Entries taken from a collection:
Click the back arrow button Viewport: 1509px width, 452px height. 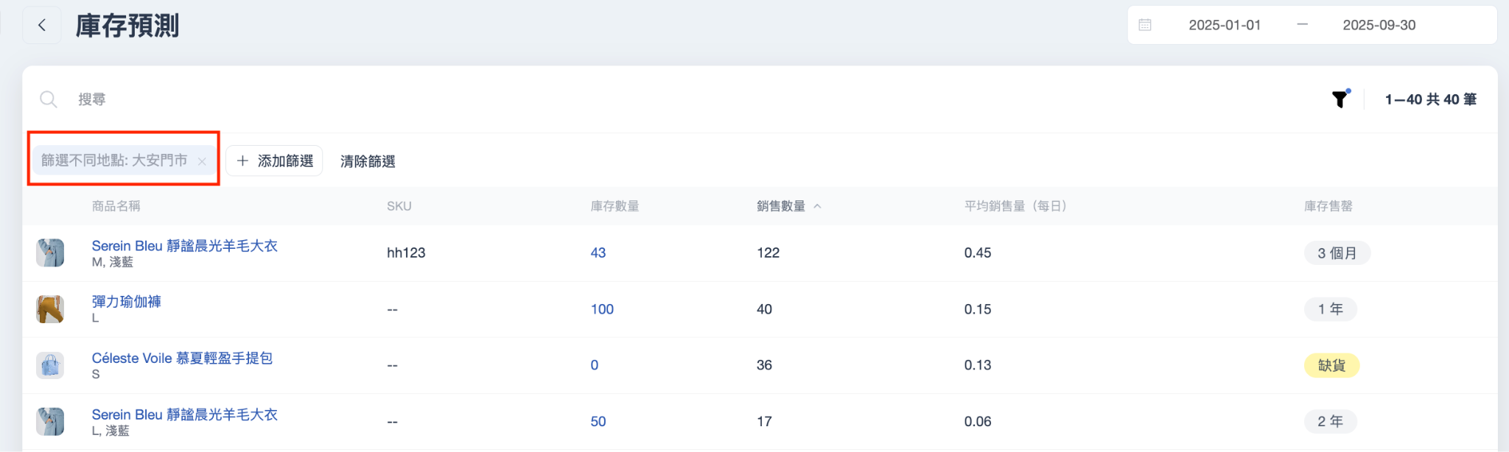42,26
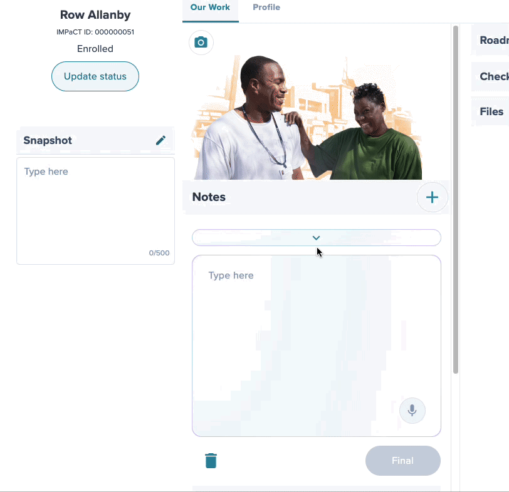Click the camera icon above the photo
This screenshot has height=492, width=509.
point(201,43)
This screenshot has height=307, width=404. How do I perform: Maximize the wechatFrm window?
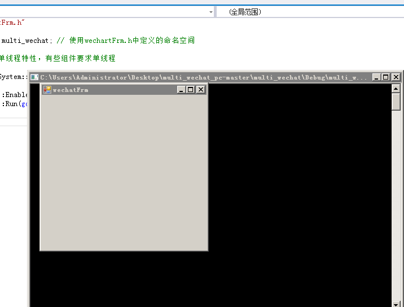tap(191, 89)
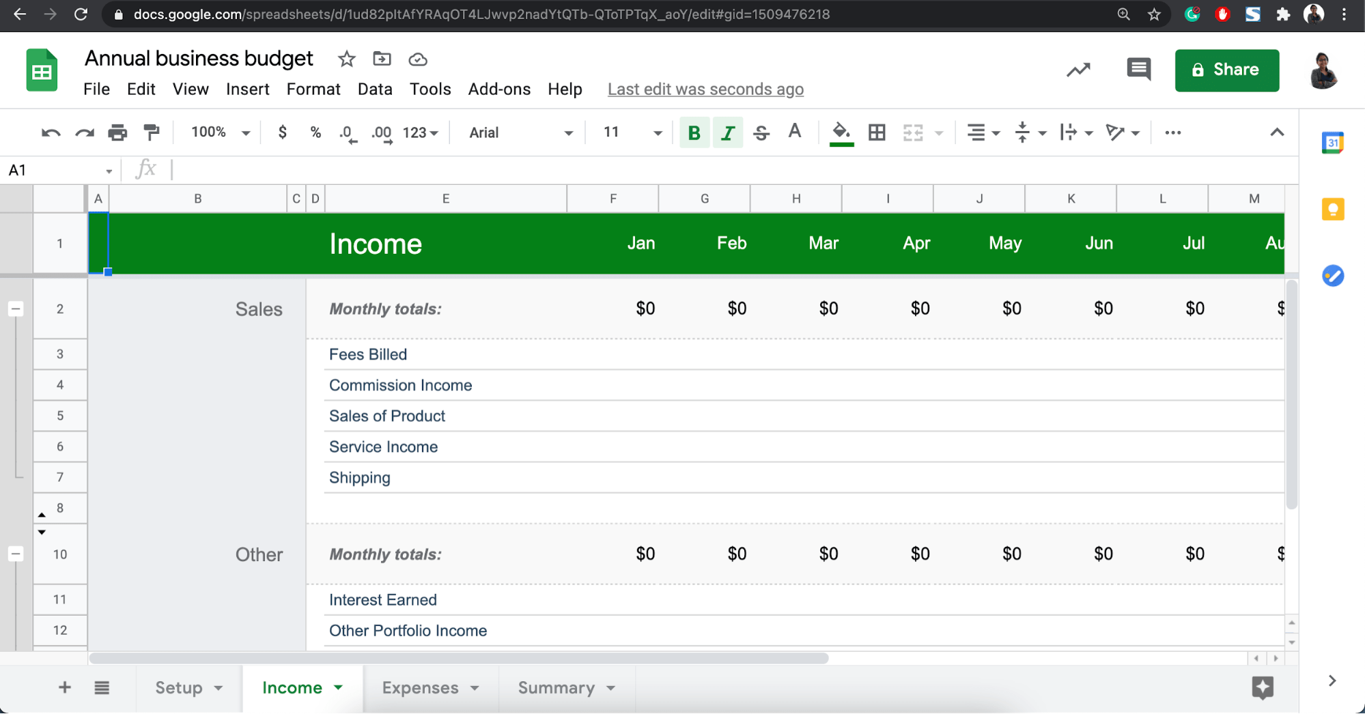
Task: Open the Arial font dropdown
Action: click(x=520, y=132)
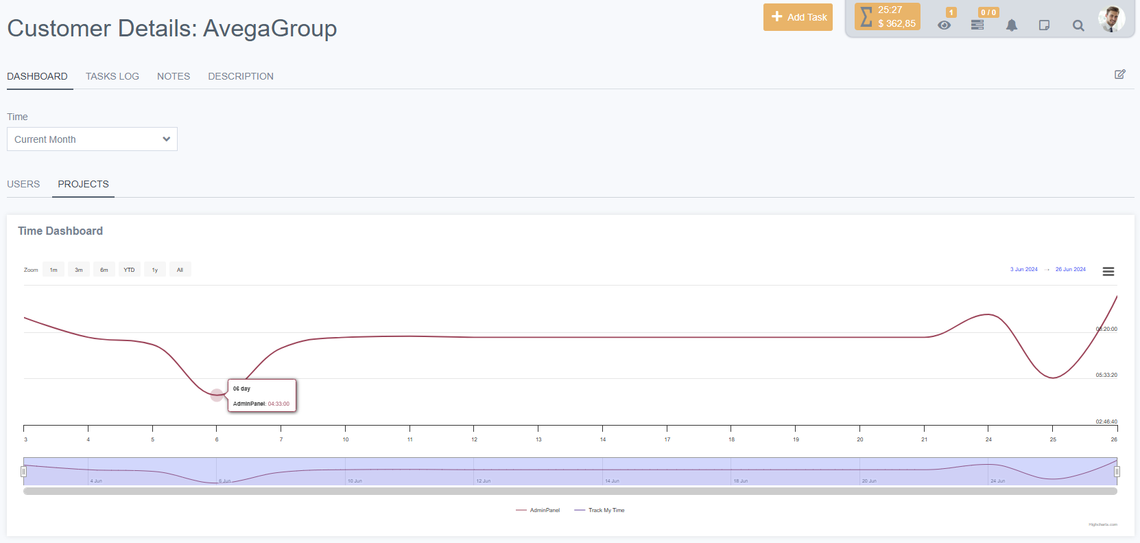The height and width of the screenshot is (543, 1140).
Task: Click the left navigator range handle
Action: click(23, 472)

Work order. Beginning at the line with "This screenshot has height=307, width=404.", reproduce each line exactly through the last line of the records above, with pictures left out.

Exercise solution.
This screenshot has height=307, width=404. How do I perform: Maximize the wechatFrm window?
tap(191, 89)
Task: Open the Arial font dropdown
Action: click(x=520, y=132)
The height and width of the screenshot is (543, 1140).
Task: Click the left navigator range handle
Action: click(23, 472)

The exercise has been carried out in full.